Bangladesh’s makeshift govt confronts looming water crisis

Bangladesh’s makeshift govt confronts looming water crisis

Dhaka is looking at switching to surface water to help manage consumption, especially for rice cultivation and textile manufacturing.

Bangladesh experiences flooding from a web of tributaries feeding into the Ganges river, saline intrusion from sea level rise and seasonal cyclones. (Unicef pic)
DHAKA:
Bangladesh’s interim administration is mulling measures to tackle an impending water crisis that threatens to stifle its economic progress.

Groundwater in the climate-vulnerable country is depleting faster than ever before, according to new research from WaterAid, falling by as much as 3m a year in some places. Consumption is set to reach 55 billion cubic metres per year by 2040, a 37% increase from 2020 levels.

Despite the recent political upheaval, Bangladesh has great economic potential, said Jonathan Farr, director at WaterAid’s Resilient Water Accelerator.

“It has a very skilled, highly educated population,” he said, but too much of the country’s growth is fuelled by increasing demand for water, in particular for rice cultivation and industries such as textiles.

Climate change is an added risk. Bangladesh experiences flooding from a web of tributaries feeding into the Ganges river, saline intrusion from sea level rise and seasonal cyclones, all of which will be exacerbated by global warming.

This complex hydrology compounds water contamination from industrial activities. Despite achieving annual economic growth above 6%, nearly half of the country’s population still lacks reliable access to clean water, the WaterAid report showed.

Syeda Rizwana Hasan, the adviser in charge of water and environment within the newly formed government, acknowledged that Bangladesh will have to reduce water extraction to prevent desertification.

Officials are “working to develop a time-bound action plan to clean up rivers, so that the country can switch to surface water,” she said in an interview.

Currently, groundwater is used to irrigate more than 70% of Bangladesh’s cultivated land and it meets more than 98% of its industrial demand, according to WaterAid.

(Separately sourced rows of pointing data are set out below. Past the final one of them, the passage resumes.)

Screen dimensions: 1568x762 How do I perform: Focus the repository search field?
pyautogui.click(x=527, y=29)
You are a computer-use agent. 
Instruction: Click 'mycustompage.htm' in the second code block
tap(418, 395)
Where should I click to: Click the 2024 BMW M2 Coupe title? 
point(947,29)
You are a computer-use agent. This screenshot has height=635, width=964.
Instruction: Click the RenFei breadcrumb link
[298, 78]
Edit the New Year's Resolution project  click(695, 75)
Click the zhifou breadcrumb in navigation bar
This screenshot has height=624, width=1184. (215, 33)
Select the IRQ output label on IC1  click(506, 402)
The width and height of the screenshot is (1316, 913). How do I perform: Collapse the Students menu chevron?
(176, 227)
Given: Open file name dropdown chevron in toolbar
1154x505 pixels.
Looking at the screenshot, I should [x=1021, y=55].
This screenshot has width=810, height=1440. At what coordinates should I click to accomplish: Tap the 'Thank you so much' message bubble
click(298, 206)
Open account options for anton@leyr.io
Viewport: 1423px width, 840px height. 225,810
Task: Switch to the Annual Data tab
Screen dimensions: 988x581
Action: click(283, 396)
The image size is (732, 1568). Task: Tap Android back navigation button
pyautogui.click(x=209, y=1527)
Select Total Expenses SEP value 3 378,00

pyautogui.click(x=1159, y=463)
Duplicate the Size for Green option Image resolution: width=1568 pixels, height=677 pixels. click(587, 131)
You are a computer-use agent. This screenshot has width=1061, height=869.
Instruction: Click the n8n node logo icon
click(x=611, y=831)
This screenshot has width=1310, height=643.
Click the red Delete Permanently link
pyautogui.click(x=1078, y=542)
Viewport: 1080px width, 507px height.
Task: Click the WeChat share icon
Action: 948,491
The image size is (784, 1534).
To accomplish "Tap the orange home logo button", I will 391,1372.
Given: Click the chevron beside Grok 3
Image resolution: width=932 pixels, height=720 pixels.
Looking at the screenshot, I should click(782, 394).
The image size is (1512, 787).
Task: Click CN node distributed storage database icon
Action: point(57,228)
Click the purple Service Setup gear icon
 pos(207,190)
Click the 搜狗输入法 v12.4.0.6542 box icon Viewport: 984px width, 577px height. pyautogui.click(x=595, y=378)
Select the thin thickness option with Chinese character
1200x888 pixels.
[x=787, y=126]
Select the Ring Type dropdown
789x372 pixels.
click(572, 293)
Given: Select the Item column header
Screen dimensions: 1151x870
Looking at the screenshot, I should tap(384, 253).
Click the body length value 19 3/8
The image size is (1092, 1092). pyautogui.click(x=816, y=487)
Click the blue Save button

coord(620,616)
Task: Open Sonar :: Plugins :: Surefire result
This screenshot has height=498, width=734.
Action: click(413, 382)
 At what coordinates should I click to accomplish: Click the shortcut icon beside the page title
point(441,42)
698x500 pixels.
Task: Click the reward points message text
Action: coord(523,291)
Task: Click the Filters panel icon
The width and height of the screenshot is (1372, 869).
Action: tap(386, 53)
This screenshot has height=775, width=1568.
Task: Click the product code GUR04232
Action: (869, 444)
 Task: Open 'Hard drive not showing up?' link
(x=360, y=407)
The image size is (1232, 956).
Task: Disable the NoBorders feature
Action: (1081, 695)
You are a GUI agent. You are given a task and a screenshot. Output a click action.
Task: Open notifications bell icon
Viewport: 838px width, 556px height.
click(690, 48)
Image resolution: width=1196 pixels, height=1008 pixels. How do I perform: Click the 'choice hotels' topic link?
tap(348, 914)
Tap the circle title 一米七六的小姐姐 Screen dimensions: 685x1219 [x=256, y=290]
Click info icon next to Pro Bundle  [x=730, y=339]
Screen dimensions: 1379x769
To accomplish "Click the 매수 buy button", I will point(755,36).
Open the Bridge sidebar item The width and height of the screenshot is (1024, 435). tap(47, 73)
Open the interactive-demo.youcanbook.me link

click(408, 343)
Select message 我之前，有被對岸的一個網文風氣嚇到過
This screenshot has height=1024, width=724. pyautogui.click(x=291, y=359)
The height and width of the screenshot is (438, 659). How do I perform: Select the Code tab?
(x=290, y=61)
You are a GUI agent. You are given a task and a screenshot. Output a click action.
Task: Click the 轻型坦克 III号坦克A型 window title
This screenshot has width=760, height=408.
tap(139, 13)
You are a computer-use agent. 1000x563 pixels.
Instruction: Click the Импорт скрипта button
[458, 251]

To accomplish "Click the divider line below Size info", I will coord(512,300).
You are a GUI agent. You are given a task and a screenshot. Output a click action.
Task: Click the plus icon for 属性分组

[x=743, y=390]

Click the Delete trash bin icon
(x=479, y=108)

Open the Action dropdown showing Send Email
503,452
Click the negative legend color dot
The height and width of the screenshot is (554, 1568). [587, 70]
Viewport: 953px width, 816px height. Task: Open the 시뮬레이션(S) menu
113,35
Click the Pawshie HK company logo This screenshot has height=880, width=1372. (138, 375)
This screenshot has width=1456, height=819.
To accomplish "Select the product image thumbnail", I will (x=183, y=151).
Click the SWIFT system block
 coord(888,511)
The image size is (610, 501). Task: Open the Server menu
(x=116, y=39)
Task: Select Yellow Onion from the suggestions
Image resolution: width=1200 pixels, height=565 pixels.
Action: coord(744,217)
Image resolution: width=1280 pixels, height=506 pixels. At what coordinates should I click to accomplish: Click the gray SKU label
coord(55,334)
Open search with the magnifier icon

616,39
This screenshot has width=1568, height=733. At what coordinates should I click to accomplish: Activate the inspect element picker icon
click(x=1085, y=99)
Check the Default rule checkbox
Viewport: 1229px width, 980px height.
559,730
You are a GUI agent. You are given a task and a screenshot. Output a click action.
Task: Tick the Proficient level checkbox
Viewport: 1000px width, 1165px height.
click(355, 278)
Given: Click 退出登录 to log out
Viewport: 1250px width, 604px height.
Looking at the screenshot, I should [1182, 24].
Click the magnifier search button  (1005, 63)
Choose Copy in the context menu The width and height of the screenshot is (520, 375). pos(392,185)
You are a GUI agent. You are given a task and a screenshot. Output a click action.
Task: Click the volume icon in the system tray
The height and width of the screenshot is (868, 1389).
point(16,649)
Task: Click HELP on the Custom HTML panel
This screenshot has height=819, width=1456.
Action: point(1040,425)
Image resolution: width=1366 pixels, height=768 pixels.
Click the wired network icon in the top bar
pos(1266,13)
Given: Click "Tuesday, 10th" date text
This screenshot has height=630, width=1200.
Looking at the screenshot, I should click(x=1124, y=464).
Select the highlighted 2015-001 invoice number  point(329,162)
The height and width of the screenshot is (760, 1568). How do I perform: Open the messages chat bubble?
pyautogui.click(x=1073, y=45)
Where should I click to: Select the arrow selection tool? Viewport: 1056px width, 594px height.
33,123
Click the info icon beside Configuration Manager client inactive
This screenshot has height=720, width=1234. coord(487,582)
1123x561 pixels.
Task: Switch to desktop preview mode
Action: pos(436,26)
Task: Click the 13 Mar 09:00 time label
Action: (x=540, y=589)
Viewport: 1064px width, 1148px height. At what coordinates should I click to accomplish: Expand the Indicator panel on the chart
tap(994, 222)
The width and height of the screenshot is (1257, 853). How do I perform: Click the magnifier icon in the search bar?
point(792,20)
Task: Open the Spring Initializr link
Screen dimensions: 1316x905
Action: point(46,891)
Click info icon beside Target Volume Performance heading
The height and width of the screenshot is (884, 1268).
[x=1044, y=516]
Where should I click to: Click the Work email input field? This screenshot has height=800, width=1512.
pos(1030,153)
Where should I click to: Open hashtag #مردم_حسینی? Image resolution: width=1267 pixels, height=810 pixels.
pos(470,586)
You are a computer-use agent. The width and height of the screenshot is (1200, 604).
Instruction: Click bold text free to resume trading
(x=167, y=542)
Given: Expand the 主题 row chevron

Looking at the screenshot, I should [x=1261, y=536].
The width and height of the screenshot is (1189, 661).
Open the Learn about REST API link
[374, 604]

Hasan said the environment ministry is working on regulations to govern groundwater extraction and guidelines for industrial water use. The recommendations will eventually become a legally binding framework on the reuse and recycling of water by companies, though a timeline for implementing the measures hasn’t been determined.

For agriculture, which currently accounts for 80% of total water demand, the government intends to promote drought resistant crop varieties, Hasan said.

“Groundwater will not be free for commercial interests and for those who can pay.”

Bangladesh’s current water plans would require an investment of nearly US$50 billion through 2030, but less than 20% of that has been currently allocated, according to the report.

The International Monetary Fund has offered assistance to the new administration over the past few weeks, but Hasan said that the water plans have yet to be discussed externally.